Lo curioso es que todo esto se haga mirando a la Meca académica (Bolonia), donde al parecer han descubierto algunos decenios después que el profesor debería personalizar su trabajo con los alumnos, con sistemas no muy distintos de los que vengo poniendo en práctica. Esto sin embargo es sólo el comienzo.

De Bolonia nos llevan a Oxford y descubren una piedra filosofal: la tutoría. Para no quedarse cortos la califican de «integral», lo que me suscita cavilaciones problemáticas que opto por no llevar demasiado lejos. Como en todo experimento de alto riesgo, hace años se pidieron voluntarios. Me presenté. Al fin y al cabo, dejé una estimulante y prolongada actividad parlamentaria para no limitar a seminarios quincenales mi presencia en la Universidad. Se pretendía por entonces que todos los alumnos de primer curso tuvieran tutor; más tarde se extendería a otros grupos; algo parecido a lo de la Gripe A.

Dos alumnas me fueron encomendadas (no se prevé que el alumno presuntamente huérfano pueda elegir tutor o encargado). Pregunté por ellas en clase y al finalizar les comenté la buena nueva: tenían tutor. Me miraron espantadas: «pero ¿qué hemos hecho?». Al parecer entre los alumnos no se habían solicitados voluntarios sino que se había recurrido a la ruleta rusa. Aplicando los principios clínicos del consentimiento informado, constaté la renuncia a tratamiento y se dio por finalizado el parentesco académico. En realidad hubo suerte, porque las alumnas estaban en clase. Otros compañeros lo tuvieron más complicado; llamaron repetidamente por teléfono sin éxito. Uno de ellos confesó públicamente que la abuela de la interesada llegó a amenazarle con acusarlo de acoso si insistía en sus pintorescas pretensiones.

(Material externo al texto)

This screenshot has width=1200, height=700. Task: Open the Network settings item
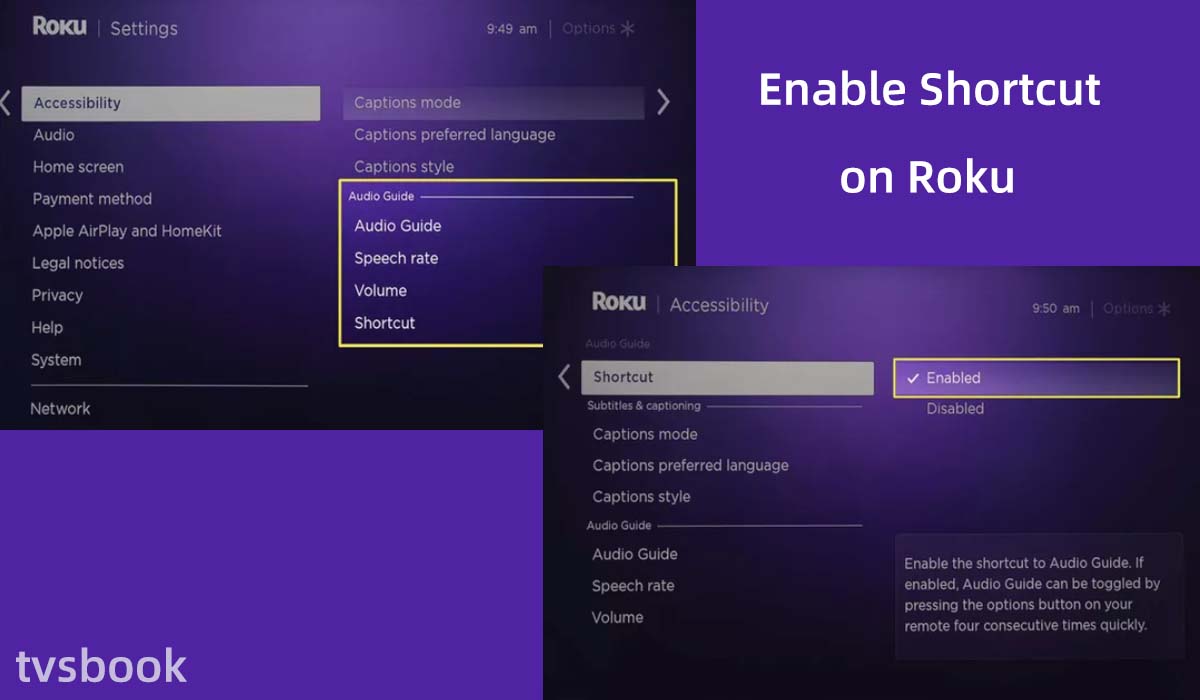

De esto hace ya algún año. Para éste me encomiendan veinte alumnos, con los que tengo que hablar tres veces (no dos ni cuatro), aunque lo más importante es que rellene un acta donde conste lo que he dicho a cada uno; o sea, es fácil adivinarlo; me han puesto un tutor (coordinador, creo que se llama...). Me tranquilizan asegurándome que estas actas serán destruidas dentro de cinco años. O sea que debo confeccionar sesenta actas, que -en el mejor de los casos- nadie leerá y dentro de un quinquenio serán destruidas; apasionante...

No faltan en nuestras universidades profesores que se curtieron luchando por la autonomía universitaria contra la dictadura ministerial. Ahora las universidades están regidas por expertos en gestión que rivalizan presumiendo de ser los primeros en secundar las ocurrencias de la anónima dictadura burocrática. Hasta en el metro he encontrado anuncios (nada gratuitos) destinados a inmortalizar tan lamentable docilidad.

Cuarenta años después del 68, quizá haya llegado el momento de apelar de nuevo a la imaginación; porque al poder lo único que se le puede ocurrir cualquier día es sustituir, en un alarde sinceridad, el traje académico por el babi.

Andrés Ollero Tassara, de la Real Academia de Ciencias Morales y Políticas.